= Payment gateway =

Merchant service that authorizes payments

A payment gateway is a merchant service provided by an e-commerce application service provider that authorizes credit card or direct payment processing for e-businesses, online retailers, bricks and clicks, or traditional brick and mortar. The payment gateway may be provided by a bank to its customers, but can be provided by a specialised financial service provider as a separate service, such as a payment service provider.

A payment gateway facilitates a payment transaction by the transfer of information between a payment portal (such as a website, mobile phone or interactive voice response service) and the front end processor or acquiring bank.

Payment gateways are a service that helps merchants initiate e-commerce, in-app, and point of sale payments for a broad variety of payment methods. The gateway is not directly involved in the money flow; typically it is a web server to which a merchant's website or POS system is connected. A payment gateway often connects several
acquiring banks and payment methods under one system.

==Typical transaction processes==
When a customer orders a product from a payment gateway-enabled merchant, the payment gateway performs a variety of tasks to process the transaction.

1. The order is placed.
2. The payment gateway may allow transaction data to be sent directly from the customer's browser to the gateway, bypassing the merchant's systems, using redirect or iframe. This reduces the merchant's PCI DSS compliance obligations without redirecting the customer away from the website.
3. The merchant forwards the transaction details to their payment gateway.
4. The payment gateway converts the message from XML to ISO 8583 or a variant message format (format understood by EFT Switches) and then forwards the transaction information to the payment processor used by the merchant's acquiring bank.
5. The payment processor forwards the transaction information to the card association (e.g. Visa, Mastercard), which may act as the issuing bank or route the transaction to the correct card issuing bank.
6. The issuing bank validates the request and sends a response back to the payment processor with a response code to indicate whether the request was approved or denied, along with the reason why the transaction failed if applicable. Meanwhile, the credit card issuer holds an authorization associated with that merchant and consumer for the approved amount.
7. The payment processor forwards the response to the payment gateway, who forwards it to the website.
8. The entire process typically takes 2–3 seconds.
9. The merchant then fulfills the order and the above process can be repeated but this time to "clear" the authorization by consummating (e.g. fulfilling) the transaction. This results in the issuing bank "clearing" the "auth" (i.e. moves auth-hold to a debit) and prepares them to settle with the merchant acquiring bank.
10. The merchant submits all their approved authorizations, in a "batch" at the end of the day, to their acquiring bank for settlement via its processor. This typically reduces or "clears" the corresponding "auth" if it has not been explicitly "cleared".
11. The acquiring bank makes the batch settlement request of the credit card issuer.
12. The credit card issuer makes a settlement payment to the acquiring bank (the next day in most cases).
13. The acquiring bank subsequently deposits the total of the approved funds into the merchant's nominated account (the same day or next day). This could be an account with the acquiring bank if the merchant does their banking with the same bank, or an account with another bank.
14. The entire process from authorization to settlement to funding typically takes 3 days.

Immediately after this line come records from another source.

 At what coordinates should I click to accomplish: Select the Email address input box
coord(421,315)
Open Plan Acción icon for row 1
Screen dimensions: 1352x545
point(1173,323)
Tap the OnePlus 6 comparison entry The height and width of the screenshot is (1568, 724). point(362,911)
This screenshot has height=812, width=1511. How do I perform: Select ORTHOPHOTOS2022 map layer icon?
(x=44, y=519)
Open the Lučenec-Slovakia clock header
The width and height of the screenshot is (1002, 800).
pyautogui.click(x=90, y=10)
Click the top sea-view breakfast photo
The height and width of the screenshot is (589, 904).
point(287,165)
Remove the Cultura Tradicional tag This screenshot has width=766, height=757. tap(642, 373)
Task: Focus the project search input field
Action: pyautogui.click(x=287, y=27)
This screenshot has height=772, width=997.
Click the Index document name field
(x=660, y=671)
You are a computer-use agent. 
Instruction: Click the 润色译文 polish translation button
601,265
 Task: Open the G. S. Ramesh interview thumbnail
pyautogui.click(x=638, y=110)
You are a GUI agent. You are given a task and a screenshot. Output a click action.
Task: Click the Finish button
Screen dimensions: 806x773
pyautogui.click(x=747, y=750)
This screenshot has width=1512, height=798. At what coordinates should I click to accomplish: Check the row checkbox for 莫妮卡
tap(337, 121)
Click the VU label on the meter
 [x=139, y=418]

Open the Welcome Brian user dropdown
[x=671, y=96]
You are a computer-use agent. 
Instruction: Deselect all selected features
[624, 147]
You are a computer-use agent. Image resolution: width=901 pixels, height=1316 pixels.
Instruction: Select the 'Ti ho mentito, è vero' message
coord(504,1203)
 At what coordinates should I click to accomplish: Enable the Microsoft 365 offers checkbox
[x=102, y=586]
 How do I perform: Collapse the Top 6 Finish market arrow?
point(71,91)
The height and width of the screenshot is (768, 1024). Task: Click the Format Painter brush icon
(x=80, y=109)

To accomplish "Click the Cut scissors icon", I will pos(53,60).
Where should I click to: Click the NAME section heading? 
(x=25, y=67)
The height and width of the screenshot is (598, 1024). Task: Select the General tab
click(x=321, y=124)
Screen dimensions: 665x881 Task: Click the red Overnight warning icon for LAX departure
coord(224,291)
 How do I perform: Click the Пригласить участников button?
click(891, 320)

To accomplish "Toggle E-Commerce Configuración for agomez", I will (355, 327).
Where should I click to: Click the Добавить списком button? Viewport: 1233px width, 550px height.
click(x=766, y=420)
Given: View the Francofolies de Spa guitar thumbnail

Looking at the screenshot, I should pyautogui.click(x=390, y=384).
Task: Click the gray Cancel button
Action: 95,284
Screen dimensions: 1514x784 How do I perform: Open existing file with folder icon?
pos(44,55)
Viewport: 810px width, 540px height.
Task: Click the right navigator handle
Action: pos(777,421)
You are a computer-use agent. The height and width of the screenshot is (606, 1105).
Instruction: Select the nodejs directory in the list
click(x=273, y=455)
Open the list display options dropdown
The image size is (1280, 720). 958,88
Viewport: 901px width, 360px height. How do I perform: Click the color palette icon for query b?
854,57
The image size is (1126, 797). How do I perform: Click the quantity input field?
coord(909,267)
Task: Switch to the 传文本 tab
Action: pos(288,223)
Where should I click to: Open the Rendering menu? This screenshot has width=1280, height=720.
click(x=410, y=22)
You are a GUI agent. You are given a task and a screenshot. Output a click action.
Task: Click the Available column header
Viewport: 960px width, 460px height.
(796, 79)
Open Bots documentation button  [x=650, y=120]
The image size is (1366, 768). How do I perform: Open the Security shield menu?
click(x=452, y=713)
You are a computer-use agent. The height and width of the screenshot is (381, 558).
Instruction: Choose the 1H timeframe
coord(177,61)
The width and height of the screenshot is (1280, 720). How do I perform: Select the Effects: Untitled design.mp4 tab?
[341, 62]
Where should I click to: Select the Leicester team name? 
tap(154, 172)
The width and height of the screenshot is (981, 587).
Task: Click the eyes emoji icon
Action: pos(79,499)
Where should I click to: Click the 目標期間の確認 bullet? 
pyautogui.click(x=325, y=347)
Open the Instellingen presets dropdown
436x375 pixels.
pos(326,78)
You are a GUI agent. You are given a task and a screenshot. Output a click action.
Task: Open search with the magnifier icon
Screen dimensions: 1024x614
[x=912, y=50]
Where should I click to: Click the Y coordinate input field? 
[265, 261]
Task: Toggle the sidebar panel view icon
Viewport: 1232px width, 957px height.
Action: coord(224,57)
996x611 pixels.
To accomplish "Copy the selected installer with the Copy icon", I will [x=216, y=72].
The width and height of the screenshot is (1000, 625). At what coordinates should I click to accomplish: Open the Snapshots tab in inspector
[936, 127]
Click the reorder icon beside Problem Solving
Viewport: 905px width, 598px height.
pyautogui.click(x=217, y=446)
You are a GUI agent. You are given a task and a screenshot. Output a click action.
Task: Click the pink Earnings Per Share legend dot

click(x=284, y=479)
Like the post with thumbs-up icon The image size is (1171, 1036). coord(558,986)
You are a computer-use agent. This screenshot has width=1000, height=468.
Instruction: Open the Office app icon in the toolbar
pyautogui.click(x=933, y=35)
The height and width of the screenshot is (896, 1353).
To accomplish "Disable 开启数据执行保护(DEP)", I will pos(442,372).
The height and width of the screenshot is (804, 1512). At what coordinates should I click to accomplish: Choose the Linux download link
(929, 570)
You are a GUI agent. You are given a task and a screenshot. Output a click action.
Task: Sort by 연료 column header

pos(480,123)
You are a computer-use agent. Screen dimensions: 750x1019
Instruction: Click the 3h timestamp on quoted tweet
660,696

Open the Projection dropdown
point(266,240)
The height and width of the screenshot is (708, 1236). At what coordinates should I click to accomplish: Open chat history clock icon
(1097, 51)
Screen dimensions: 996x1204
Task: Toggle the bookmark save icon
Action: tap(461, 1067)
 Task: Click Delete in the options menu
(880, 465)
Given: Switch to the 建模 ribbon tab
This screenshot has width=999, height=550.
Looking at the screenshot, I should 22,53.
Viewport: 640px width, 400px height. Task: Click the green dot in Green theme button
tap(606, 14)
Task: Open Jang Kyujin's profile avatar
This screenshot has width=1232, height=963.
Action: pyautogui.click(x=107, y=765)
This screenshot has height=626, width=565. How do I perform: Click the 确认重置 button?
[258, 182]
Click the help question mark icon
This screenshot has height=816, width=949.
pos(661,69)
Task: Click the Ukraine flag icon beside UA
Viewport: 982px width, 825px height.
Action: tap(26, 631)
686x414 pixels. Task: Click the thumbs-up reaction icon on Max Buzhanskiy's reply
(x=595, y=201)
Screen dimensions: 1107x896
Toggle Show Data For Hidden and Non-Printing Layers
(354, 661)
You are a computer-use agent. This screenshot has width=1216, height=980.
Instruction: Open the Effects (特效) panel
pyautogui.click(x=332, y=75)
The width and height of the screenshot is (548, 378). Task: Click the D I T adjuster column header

Many payment gateways also provide tools to automatically screen orders for fraud and calculate tax in real time prior to the authorization request being sent to the processor. Tools to detect fraud include geolocation, velocity pattern analysis, OFAC list lookups, 'deny-list' lookups, delivery address verification, computer finger printing technology, identity morphing detection, and basic AVS checks.

== White label payment gateway ==
Some payment gateways offer white label services, which allow payment service providers, e-commerce platforms, ISOs, resellers, or acquiring banks to fully brand the payment gateway’s technology as their own. This means PSPs or other third parties can own the end-to-end user experience without bringing payments operations—and additional risk management and compliance responsibility—in house, although the party offering the white labelled solution to its customers might still be responsible for some regulatory requirements such as Know your customer.